3. Iris’s ambition is what sets Eva and Iris on the road at the beginning of the novel. How does Eva’s ambition differ from Iris’s? Which sister, do you think, is more successful?

4. Eva and Iris find themselves having to constantly reinvent their identities as they travel around America. Has there ever been a time when you’ve reinvented yourself? Was it difficult to do?

5. Though so much of the novel focuses on Iris’s search for love, the relationship between Eva and Gus also becomes a central pillar. What do you think of their love for each other? How does their relationship compare with Iris’s experiences?

6. At one point, Eva says, “I looked for mothers the way drunks look for bars.” Do you think Eva ever found her mother figure? If so, who was it? If not, what family figures did she create instead?

7. Iris writes to Eva about memory: “I remember some things at a gallop, some moments from Ohio bearing down upon me in huge detail, and other things that are no more than small leaves floating on a stream. Memory seems as faulty, as misunderstood and misguided, as every other thought or spasm that passes through us” (p. 97). Do you think Iris is right about memory here? How do memory and forgiveness tie into each other?

8. Who was your favorite addition to Iris and Eva’s family and why? Francisco? Clara? Danny? Gus?

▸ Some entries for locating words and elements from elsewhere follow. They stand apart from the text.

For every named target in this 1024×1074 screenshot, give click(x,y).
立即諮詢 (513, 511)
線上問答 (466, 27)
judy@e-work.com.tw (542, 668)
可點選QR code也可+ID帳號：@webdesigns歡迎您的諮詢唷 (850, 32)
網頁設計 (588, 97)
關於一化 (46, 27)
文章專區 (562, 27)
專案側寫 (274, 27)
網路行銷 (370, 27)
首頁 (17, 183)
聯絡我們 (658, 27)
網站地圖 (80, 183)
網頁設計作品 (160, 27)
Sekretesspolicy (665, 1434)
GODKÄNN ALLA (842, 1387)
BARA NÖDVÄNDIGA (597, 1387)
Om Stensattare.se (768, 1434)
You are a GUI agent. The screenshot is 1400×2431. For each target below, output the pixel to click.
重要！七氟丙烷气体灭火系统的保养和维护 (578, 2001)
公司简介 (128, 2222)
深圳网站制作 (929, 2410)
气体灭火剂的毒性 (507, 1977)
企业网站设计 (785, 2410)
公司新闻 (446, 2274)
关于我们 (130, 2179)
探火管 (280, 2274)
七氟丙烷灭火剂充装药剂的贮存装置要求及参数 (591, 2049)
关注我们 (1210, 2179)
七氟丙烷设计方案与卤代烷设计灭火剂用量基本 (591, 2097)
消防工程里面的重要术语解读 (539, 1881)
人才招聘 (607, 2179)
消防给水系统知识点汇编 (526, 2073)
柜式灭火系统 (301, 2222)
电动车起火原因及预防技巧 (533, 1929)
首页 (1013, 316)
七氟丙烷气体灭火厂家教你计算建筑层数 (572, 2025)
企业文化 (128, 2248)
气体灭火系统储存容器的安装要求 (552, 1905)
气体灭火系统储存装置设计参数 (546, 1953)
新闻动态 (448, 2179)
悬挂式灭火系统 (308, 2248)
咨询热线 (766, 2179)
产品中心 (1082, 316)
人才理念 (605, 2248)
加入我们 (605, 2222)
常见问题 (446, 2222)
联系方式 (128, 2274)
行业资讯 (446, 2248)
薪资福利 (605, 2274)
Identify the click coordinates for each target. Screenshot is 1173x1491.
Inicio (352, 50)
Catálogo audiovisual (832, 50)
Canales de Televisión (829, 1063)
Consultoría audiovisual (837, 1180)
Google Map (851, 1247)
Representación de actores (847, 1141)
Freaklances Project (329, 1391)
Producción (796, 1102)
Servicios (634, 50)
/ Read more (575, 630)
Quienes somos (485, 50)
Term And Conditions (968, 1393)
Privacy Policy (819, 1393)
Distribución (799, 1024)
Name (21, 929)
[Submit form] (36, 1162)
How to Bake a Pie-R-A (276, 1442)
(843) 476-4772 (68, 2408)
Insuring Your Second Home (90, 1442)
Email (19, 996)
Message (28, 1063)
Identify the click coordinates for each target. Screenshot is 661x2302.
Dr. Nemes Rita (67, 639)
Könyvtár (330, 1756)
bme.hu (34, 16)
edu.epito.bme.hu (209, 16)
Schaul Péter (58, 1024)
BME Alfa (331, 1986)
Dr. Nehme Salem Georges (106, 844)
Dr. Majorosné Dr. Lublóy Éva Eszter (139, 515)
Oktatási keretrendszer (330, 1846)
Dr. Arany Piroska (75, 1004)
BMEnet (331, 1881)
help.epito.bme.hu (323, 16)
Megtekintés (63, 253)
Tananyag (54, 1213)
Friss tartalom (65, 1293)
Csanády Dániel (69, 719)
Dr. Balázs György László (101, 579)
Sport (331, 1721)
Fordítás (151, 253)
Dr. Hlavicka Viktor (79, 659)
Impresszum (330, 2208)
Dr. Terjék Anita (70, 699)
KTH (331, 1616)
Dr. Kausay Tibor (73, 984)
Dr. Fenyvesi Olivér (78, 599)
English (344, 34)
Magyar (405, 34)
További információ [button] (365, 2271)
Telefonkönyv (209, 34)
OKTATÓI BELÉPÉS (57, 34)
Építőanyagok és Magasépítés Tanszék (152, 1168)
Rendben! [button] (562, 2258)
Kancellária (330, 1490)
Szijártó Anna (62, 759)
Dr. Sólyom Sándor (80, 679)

9. Each chapter is titled with song lyrics from the period, evoking the richness of the music during that era. What connection do you find between music and reading? How can music add new dimensions to a story?

10. The adventures of the novel begin after a few photographs on a beach surface. The novel ends with another photograph on a beach. How have the roles of Eva and Iris changed since then, and how has the role of photographs changed? Can a photograph ever fully capture a moment?